Ner Eyal: Even though the Mechaber uses the language that the lender sues the borrower betoch zemano, “before the maturity date,” we understand this to mean that he sues the debtor on the dawn of the day on which the loan falls due. The debtor could not possibly have had a chance to repay the loan so early that day. If the debtor claims to have repaid the loan so early that day, the only possible scenario is that he actually paid it yesterday, the day prior to the maturity date. One has to understand the words betoch zemano in this way, because the lender has no legal right to claim repayment before the maturity date. His right to reclaim the money is only born on the maturity date. On the maturity date itself, however, there is no longer any legal presumption that the debtor did not repay it, because it not unusual for borrowers to repay a loan on the very day the loan falls due. Accordingly, the only possible window of opportunity in which a lender could benefit from the legal presumption that a debtor does not prepay a loan, is on the dawn of the day on which the loan falls due.

Whenever a debtor is not alive and the creditor sues his heirs for the repayment of their father’s debt, there is a concern that the creditor is taking advantage of the heirs.

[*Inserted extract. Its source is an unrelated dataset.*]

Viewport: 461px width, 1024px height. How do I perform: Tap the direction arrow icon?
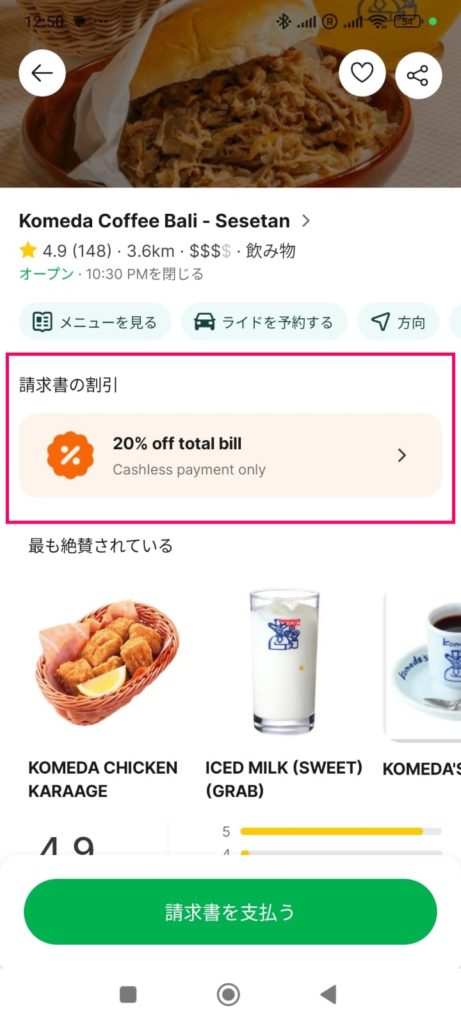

Perhaps he is trying to collect the debt a second time, even though the deceased debtor already repaid the creditor during his lifetime.

The classic example of this is the case of the widow, who, upon the death of the husband, claims her ketubah money from the husband’s heirs. Because there is a concern that the widow is hiding the fact that her husband already prepaid her ketubah during his lifetime, the rabbis imposed the Shevuat Hayorshim oath on her. She may only collect if she takes an oath that her husband did not pay, or partially pay her ketubah during his lifetime.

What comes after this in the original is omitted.